1. A system capable of speech gap modulation, comprising a processing circuitry and configured to:

(a) receive at least one composite speech portion, the at least one composite speech portion comprising at least one speech portion and at least one dynamic-gap portion,

wherein the at least one speech portion comprising at least one variable-value speech portion,

wherein the at least one dynamic-gap portion associated with a pause in speech;

(b) receive at least synchronization point, wherein the at least one synchronization point is associating a point in time in the at least one composite speech portion and a point in time in an at least one other media portion; and

(c) modulate the at least one dynamic-gap portion, based at least partially on the at least one variable-value speech portion, and on the at least one synchronization point, thereby generating at least one modulated composite speech portion,

thereby facilitating improved synchronization of the at least one modulated composite speech portion and the at least one other media portion at the at least one synchronization point, when combining the at least one other media portion and the audio-format modulated composite speech portion into a synchronized multimedia output.

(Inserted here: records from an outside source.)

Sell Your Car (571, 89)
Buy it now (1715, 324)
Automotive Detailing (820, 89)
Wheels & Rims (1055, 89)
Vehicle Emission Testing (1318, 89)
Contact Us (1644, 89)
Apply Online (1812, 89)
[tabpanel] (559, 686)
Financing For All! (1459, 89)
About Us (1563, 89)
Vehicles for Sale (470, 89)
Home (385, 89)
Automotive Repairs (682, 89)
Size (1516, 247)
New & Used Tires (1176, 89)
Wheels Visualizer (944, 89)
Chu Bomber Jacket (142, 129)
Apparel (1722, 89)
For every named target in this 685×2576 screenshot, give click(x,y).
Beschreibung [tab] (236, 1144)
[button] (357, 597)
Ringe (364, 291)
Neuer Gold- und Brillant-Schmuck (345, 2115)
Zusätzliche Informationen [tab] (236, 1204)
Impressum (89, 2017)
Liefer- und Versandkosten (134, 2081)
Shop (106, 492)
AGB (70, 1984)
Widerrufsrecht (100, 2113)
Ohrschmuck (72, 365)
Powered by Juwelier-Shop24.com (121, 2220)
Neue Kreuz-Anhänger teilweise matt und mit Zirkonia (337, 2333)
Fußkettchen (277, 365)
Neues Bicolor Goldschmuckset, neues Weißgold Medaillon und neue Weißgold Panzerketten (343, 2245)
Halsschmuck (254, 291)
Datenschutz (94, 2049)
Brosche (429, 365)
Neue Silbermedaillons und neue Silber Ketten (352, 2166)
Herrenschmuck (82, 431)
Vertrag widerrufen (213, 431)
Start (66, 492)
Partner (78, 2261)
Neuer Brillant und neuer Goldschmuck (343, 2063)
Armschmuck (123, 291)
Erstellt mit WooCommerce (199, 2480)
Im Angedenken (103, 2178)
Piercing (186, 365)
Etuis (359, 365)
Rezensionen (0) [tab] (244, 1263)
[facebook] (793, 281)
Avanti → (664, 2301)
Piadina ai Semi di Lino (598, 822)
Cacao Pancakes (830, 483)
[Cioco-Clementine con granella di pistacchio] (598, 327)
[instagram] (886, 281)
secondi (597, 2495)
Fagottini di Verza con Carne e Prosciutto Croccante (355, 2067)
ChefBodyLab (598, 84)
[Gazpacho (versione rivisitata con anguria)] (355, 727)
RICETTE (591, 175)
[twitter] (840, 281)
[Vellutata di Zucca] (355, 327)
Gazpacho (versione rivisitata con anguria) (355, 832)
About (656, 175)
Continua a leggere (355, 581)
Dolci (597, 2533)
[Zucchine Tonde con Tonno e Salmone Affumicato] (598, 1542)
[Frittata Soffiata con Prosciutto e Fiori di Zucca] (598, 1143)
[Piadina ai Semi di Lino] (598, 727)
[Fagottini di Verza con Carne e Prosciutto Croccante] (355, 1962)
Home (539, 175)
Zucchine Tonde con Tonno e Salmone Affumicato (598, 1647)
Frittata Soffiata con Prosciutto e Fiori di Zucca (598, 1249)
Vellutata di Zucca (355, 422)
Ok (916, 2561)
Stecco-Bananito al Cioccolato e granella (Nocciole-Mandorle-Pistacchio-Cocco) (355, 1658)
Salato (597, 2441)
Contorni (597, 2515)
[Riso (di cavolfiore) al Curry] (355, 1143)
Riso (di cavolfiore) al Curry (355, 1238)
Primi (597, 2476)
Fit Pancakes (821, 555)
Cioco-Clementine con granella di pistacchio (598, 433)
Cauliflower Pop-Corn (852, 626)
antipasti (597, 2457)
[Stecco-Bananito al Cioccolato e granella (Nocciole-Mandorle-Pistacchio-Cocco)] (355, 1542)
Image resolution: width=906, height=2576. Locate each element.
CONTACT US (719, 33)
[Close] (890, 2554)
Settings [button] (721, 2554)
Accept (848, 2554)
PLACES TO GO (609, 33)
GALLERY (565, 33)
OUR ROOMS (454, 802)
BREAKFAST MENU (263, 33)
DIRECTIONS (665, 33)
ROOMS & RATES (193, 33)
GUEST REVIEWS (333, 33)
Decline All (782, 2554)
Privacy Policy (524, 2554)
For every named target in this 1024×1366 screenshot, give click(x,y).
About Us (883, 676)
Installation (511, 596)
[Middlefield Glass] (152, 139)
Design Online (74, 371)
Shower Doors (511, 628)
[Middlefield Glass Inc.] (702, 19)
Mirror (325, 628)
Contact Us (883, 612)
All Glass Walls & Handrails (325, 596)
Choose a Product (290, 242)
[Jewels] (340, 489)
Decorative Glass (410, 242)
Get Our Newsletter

2. The system of claim 1, wherein the modulation of the least one dynamic-gap portion comprises at least one of increasing gap playback time and decreasing gap playback time associated with the at least one dynamic-gap portion.

3. The system of claim 2, wherein the modulation of the least one dynamic-gap portion comprises determining an estimated speech portion playback time of the at least one variable-value speech portion. 4. The system of claim 3, wherein the determining an estimated speech portion playback time of the at least one variable-value speech portion is based on a machine learning database.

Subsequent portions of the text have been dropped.